Dislocation dynamics and plastic shock waves

Abstract

In a previous paper (Weertman and Follansbee (1983)) steady-state finite amplitude elastic plastic waves of moderate amplitude were treated as summed steady-state infinitesimal elastic plastic waves, each traveling at slightly different velocities with respect to the crystal lattice but at the same velocity with respect to the laboratory coordinate system. In this paper finite amplitude elastic-plastic waves are again treated as summed infinitesimal elastic-plastic waves. The infinitesimal waves, however, are not steady-state waves. For the constant dislocation density case it is shown that the governing wave equation for the infinitesimal wave is ( ∂/ ∂t){( ∂ 2 σ/ ∂x 2)-(1/ a 0 2)( ∂ 2 σ/ ∂t 2)} = −( a 0/ Λ){( ∂ 2 σ/ ∂x 2)-(1/ a 1 2) ( ∂ 2 σ/ ∂t 2)}, where σ is stress, a 0 is the elastic wave velocity, a 1 is the bulk wave velocity, and Λ is a characteristic length. The steady-state finite amplitude wave profile (for a constant dislocation density) is given by the equation a′( ∂σ x / ∂x) = [ a 1 + u]( ∂σ x / ∂x)- D( ∂ 2 σ x / ∂x 2), where a′ is the finite amplitude wave velocity and μ is the particle velocity (μ is proportional to σ) and D=( a 0 2- a 1 2) a 1 2 Λ/2 a 0 3. Similar equations hold for the case in which the density increases. The tendency of the infinitesimal wave to spread is counteracted by the squeezing effect of the particle velocity to give a steady-state finite amplitude wave.
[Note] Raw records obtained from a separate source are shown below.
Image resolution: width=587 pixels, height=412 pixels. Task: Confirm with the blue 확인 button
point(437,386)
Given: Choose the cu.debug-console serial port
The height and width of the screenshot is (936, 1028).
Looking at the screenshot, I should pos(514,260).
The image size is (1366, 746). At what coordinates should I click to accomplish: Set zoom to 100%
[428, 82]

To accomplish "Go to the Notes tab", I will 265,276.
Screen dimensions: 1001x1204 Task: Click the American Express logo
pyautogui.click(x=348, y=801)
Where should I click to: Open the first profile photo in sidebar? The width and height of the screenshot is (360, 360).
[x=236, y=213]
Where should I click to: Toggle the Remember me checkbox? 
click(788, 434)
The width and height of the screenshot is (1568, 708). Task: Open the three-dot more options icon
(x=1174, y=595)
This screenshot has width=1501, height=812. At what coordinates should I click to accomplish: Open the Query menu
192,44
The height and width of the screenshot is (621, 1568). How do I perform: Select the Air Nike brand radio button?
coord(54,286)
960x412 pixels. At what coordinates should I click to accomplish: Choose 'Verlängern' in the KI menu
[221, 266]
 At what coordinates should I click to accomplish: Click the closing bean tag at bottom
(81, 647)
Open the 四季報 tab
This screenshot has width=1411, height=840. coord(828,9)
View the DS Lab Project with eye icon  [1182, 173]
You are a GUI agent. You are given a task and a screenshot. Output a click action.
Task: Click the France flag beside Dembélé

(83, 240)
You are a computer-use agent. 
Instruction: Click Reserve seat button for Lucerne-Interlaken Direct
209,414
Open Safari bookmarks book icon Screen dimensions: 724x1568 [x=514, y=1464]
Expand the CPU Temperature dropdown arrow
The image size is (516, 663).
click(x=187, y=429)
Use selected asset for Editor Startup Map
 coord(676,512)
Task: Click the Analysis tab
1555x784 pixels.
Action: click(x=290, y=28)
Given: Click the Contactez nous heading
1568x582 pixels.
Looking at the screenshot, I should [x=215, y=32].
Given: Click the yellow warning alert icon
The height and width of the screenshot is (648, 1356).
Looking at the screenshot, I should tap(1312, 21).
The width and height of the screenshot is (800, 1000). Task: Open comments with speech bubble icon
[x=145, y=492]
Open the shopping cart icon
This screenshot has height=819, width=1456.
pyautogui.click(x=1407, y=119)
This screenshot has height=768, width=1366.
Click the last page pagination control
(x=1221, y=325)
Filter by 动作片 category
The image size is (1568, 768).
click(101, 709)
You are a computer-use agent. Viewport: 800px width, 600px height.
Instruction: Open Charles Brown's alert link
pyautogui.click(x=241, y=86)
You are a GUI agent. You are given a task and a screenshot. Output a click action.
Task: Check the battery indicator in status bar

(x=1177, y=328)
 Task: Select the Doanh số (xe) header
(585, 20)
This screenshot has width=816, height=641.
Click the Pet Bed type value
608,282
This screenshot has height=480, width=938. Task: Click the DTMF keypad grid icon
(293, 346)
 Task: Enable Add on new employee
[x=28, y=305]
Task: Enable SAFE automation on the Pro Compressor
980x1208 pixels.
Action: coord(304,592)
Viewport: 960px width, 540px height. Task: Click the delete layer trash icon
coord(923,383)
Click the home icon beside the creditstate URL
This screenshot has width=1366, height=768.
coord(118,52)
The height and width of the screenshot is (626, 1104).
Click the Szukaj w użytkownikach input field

The width of the steady-state finite amplitude wave is inversely proportional to the maximum stress if the dislocation density is constant and inversely proportional to the cube of the stress if the density increases with stress. The finite amplitude wave velocity is slightly greater than a 1 for the constant dislocation density case and lies between a 1 and a 0 when the density is not constant. The plastic deformation that occurs behind a strong shock wave is also treated in this paper.